Il 16 agosto 1996, in Via San Rocco, durante la costruzione di nuove abitazioni furono rinvenuti i resti di una villa romana risalente al 1° secolo d.C.

I resti della villa si estendono su una superficie di circa 400 metri quadri ma sappiamo certamente che essa occupava uno spazio decisamente maggiore purtroppo ora occupato dai palazzi.

La costruzione della villa si basava sulla tecnica dell’opus caementicium. Le fondazioni erano formate dall’accumulo di ciottoli lavorati, mentre le celle vinarie erano costituite da mattoni triangolari e cemento realizzato con un impasto di malta composto da sabbia, calce e trito di materiali da costruzione.

Riguardo alla struttura della villa abbiamo poche informazioni perché il terreno è sceso almeno di 1.20 metri quindi tutte le quote pavimentali, i muri affrescati e decorati con marmi sono andati persi a causa dell’erosione. Note a noi sono le fondazioni appartenenti alla Pars Urbana (la parte residenziale); probabilmente erano presenti delle terme poiché sono stati ritrovati dei tubuli parietali tipici di quest’ultime. Invece la Pars rustica, la zona conservata meglio giacché sottoterra, comprendeva magazzini e opifici nei quali avveniva la produzione di olio e vino o ad esempio la cottura di vasi.

La villa era una vera e propria azienda agricola.
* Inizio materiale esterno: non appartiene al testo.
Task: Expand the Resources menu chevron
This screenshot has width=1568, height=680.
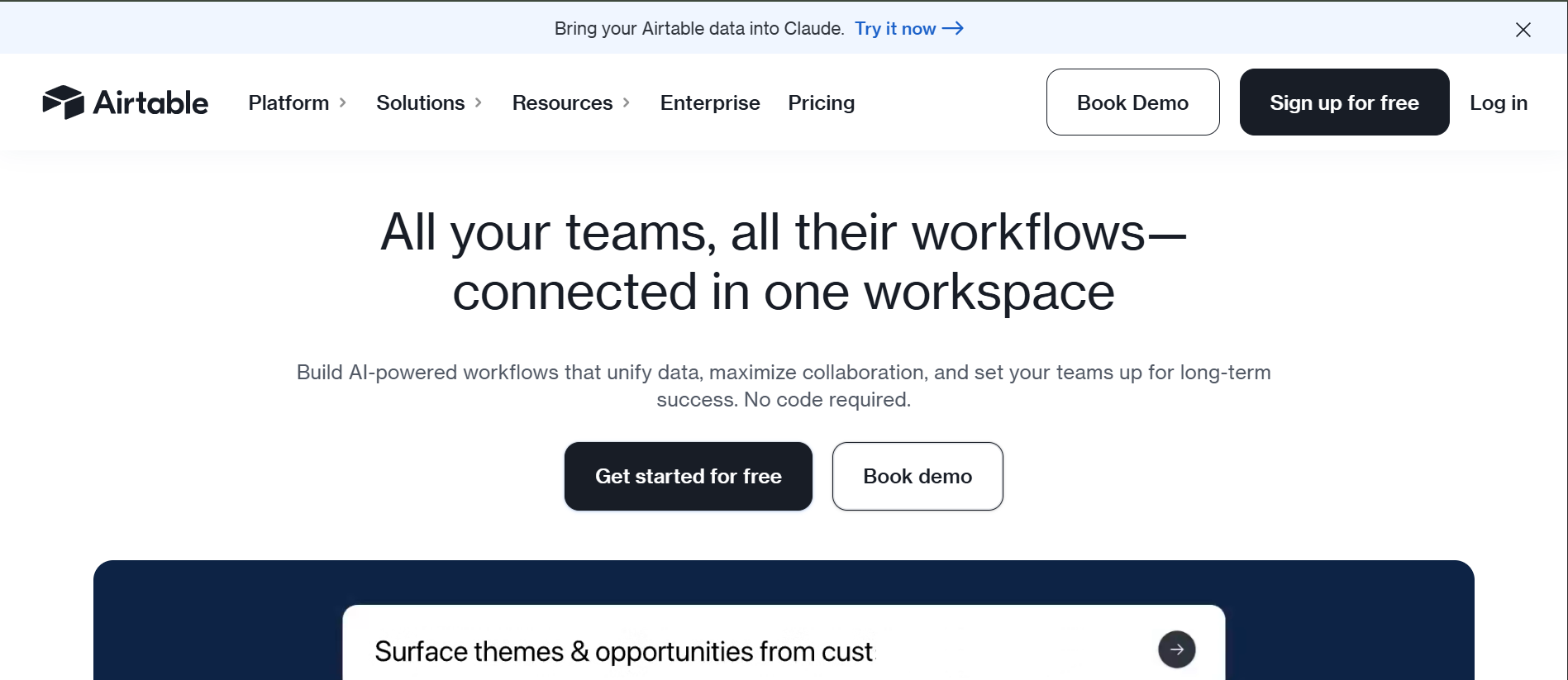Action: click(x=626, y=102)
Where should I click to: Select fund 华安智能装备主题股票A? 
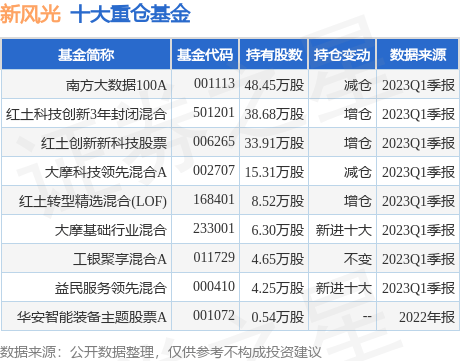click(92, 317)
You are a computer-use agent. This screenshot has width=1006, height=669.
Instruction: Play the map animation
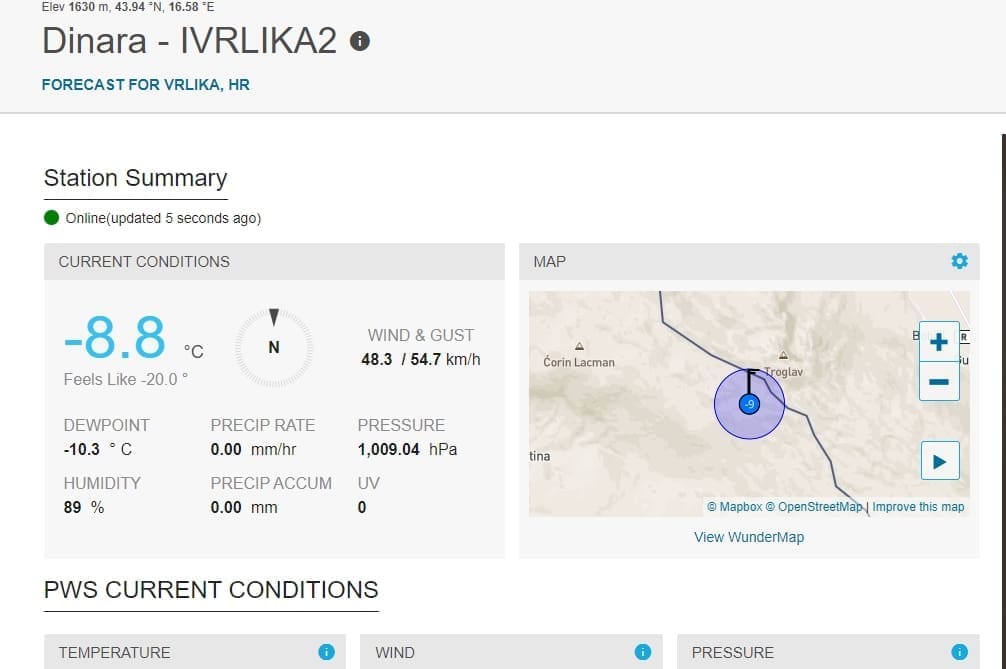click(939, 461)
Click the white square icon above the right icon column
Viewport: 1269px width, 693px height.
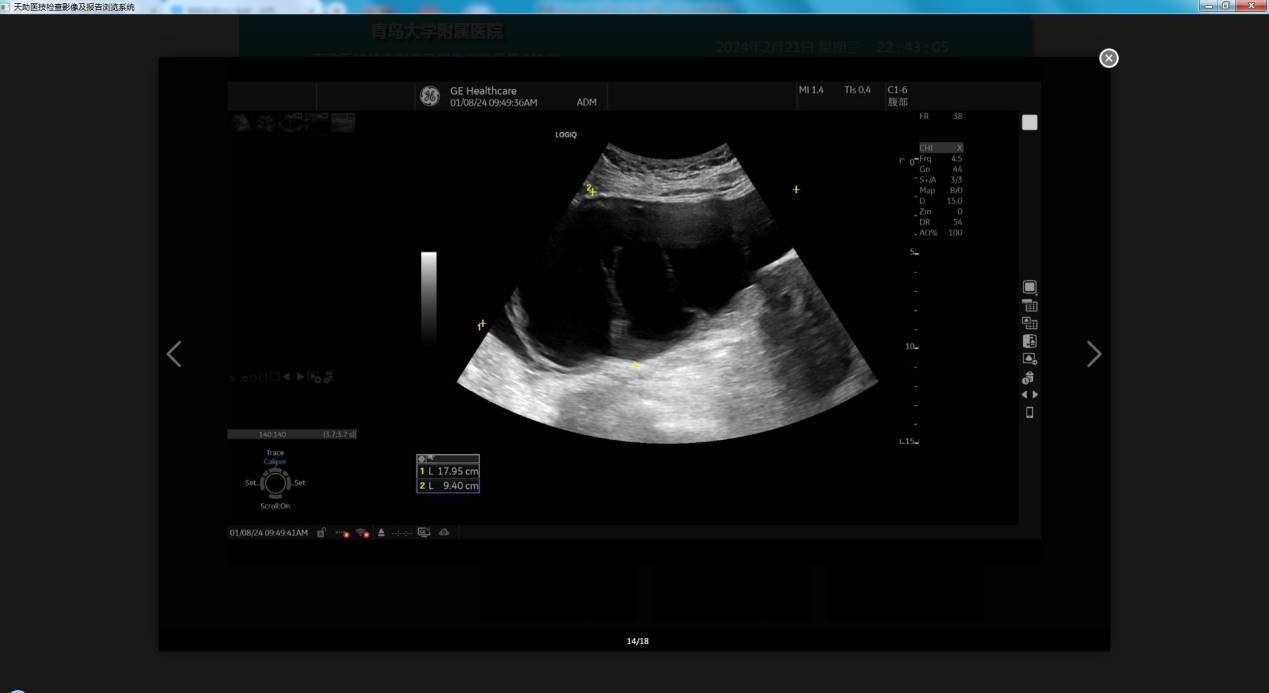(x=1029, y=122)
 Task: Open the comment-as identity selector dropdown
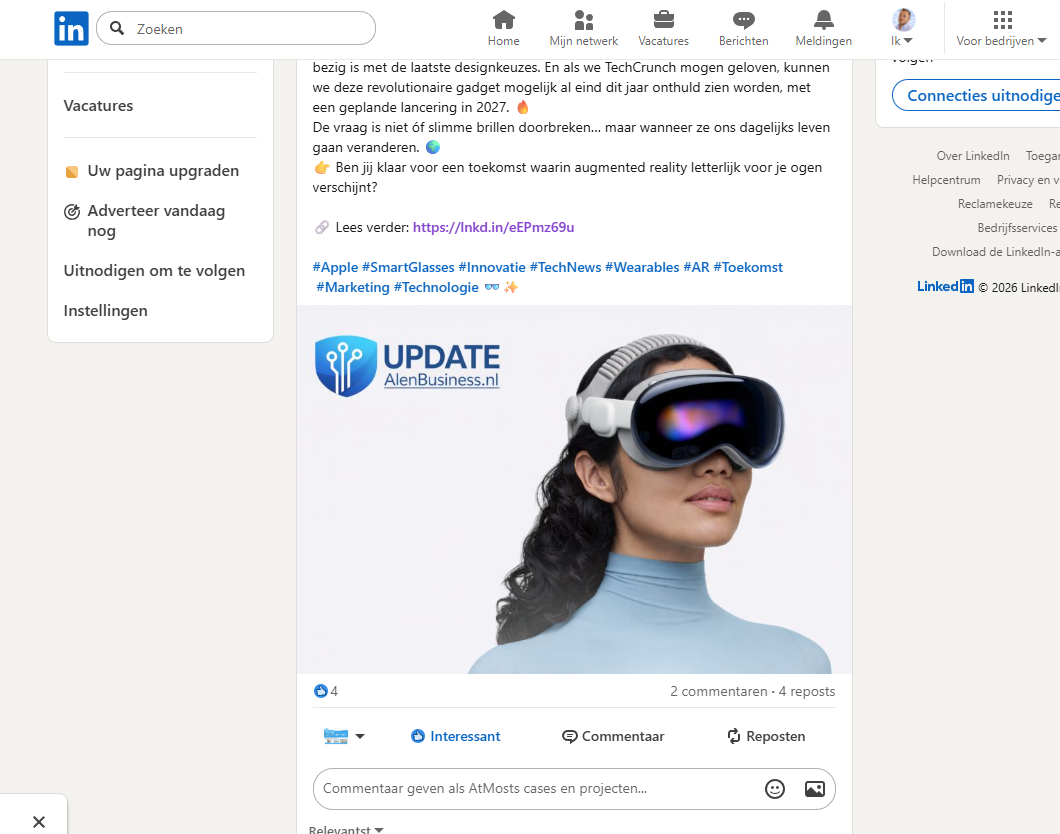(344, 736)
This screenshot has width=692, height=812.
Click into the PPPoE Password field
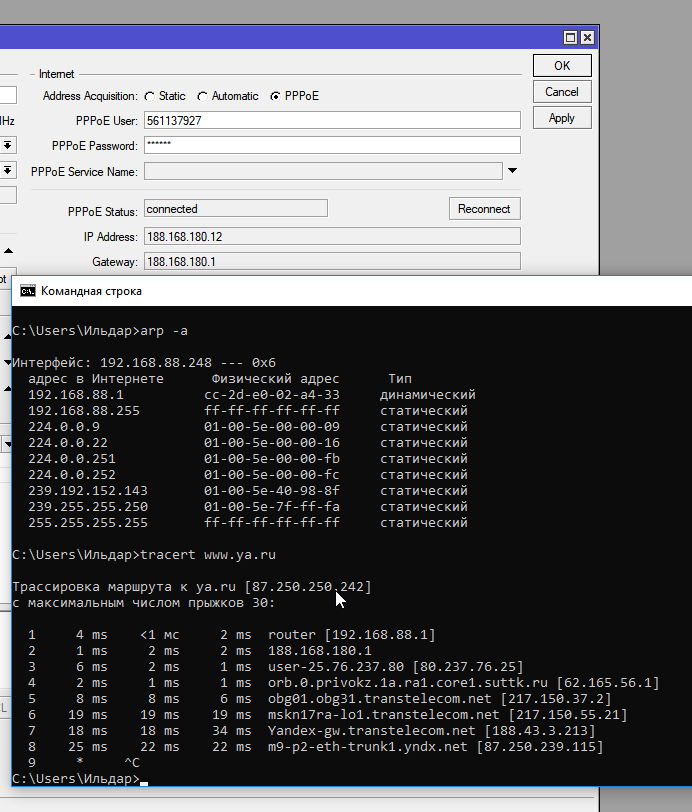[332, 146]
All’interno oltre ai magazzini ed all’area riservata al padrone vi era un ambiente utilizzato dagli schiavi per dormire, delle cantine ed infine degli spazi destinati alla produzione di pane e ceramica. Possiamo quindi definirla una cellula di autosussistenza che riusciva a vivere da sola e allo stesso tempo ad esportare i prodotti fabbricati in grande quantità.

Fonte di grande utilità per la villa era il fiume Trigno situato nelle vicinanze, grazie ad esso si effettuavano attività portuali e che quindi favorivano sia l’importazione che l’esportazione delle merci.

Nei pressi della villa sono stati inoltre ritrovati resti di sepolture risalenti al IV-VII secolo d.C, per la precisione ne sono state ritrovate 4. Sappiamo che all’interno di ognuna vi erano più persone. In esse sono stati rinvenuti diversi reperti tra cui un dente di animale messo nella tomba con valore apotropaico.

Le informazioni, il materiale e le fonti presenti sono state riportate nell’articolo grazie all’intervista effettuata il 28 Febbraio 2021 al Professor Davide Aquilano ed alla sua collega Katia Di Penta, i quali hanno soddisfatto tutte le nostre curiosità.